There is a quote, “You will never speak to anyone more than you speak to yourself - in your thoughts. Be good to yourself.” During times of stress, like during this pandemic, it can be hard to be good to yourself, especially in your thoughts. In turn, these negative thoughts often create even more stress.
So, what do you do? You find ways to balance the negative thoughts with positive thoughts, teaching yourself to think realistically:
Identify: The Mayo clinic suggests that in order to balance your thoughts you need to examine your self-talk, be aware of all the thoughts running around in your head. Do your thoughts tend to focus on the negative and forget about all of the positive things happening? Do you often blame yourself when things don’t go as planned? Do you anticipate the worst or only see things as good or bad and no in-between? If you answered yes to any of the above, these are negative thoughts. And, these thoughts can instinctively consume you and keep you from seeing other options and choices around you, causing you more stress.
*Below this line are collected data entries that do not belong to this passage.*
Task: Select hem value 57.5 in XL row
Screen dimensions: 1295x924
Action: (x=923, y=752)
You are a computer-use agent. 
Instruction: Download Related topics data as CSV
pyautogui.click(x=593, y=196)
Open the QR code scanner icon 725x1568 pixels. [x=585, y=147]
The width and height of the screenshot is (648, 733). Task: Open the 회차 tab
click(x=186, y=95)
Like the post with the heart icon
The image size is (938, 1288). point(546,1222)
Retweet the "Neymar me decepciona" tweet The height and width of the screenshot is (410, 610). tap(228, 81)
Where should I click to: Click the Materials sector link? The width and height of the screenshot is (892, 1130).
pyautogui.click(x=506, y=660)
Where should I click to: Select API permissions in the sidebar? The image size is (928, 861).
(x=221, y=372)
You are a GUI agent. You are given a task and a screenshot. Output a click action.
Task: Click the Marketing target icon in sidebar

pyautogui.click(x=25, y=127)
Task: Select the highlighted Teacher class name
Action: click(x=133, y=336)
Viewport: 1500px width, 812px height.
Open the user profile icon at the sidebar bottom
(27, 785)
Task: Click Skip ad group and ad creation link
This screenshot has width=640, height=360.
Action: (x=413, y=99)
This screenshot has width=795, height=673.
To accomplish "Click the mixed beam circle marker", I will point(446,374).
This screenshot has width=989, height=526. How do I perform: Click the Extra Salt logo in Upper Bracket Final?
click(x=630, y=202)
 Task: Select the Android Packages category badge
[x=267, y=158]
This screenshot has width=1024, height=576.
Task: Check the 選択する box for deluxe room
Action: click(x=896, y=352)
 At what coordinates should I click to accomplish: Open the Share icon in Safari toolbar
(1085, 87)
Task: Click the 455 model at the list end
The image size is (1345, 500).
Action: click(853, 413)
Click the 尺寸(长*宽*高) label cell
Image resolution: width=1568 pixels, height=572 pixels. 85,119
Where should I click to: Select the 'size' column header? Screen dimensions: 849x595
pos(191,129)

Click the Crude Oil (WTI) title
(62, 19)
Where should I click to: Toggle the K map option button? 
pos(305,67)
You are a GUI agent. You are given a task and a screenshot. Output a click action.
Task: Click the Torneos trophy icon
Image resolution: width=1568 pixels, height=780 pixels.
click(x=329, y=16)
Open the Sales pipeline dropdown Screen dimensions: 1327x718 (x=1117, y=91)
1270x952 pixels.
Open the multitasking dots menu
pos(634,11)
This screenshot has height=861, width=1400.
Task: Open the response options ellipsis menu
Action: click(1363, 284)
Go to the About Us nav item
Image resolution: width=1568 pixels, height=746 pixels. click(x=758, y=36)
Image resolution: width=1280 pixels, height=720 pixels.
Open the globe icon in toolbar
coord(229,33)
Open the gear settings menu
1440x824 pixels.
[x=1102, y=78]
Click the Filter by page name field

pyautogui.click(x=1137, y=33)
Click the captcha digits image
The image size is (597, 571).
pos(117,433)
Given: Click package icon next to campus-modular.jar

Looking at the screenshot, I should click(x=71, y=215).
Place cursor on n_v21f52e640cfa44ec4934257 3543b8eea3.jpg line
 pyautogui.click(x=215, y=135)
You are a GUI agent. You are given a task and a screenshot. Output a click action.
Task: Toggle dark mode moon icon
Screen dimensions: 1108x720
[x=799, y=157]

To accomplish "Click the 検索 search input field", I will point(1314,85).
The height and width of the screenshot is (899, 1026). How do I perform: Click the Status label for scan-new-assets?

Challenge: Challenge any negative thoughts. Oftentimes, they make you think something bad will happen, when it’s not. Ask yourself, am I blowing things out of proportion? Am I really angry about the situation, or am I anxious about something else? Avoid falling into thinking traps, which are unfair or negative ways of seeing something. Ask yourself, what would I say to someone if they had the same thought?
Develop habits of positive thinking:
- Tell yourself “STOP!” when negative thoughts pop into your head: Redirect your thinking to something positive - ex. “I always make mistakes”. STOP. Reframe it to something like, “I can do xyz well.” Or, “I can’t do this.” STOP. Reframe to, “I will try a different way to make this work.” Use coping statements and words like warm, happy, peaceful; and, avoid using negative words like can’t, mad, and never. Follow the rule that you never say anything to yourself that you would never say to someone else
- Express Gratitude: Take a few minutes each day to think about things you are grateful for - whether it’s a cup of coffee, finding a favorite pen, loving your pet, receiving a kind word from a friend, or that the sun is shining. In fact, you can be grateful for the same things day after day; what matters with this exercise is that you take time to recognize things in your life that bring you joy (no matter how big). If it helps, keep a gratitude journal so you can reflect on what makes you happy.
- Allow yourself to smile: Allow yourself to find humor in everyday things. Surround yourself with people who you enjoy and can spark some laughter into your day. Do something each day that makes you smile. Allow yourself time to play.
- Accept what you can and you cannot control: You cannot control the weather, but you can control how you will handle it. This goes for several other things in your life.
Finally, practice. It’s going to take time to learn how to balance your thoughts. Practice being gentle with yourself, learning to think more positively and realistically does not happen overnight. Be persistent, practice and the change will come.
With all of this in mind, understand that sometimes bad things will happen. And, it’s okay to not force yourself to think positively about these things. Name what’s wrong, but don’t let it consume you into thinking that everything is now doomed. This isn’t about completely cutting out the negative thoughts, but finding a balance, teaching yourself to think more realistically; ultimately, to be good to yourself.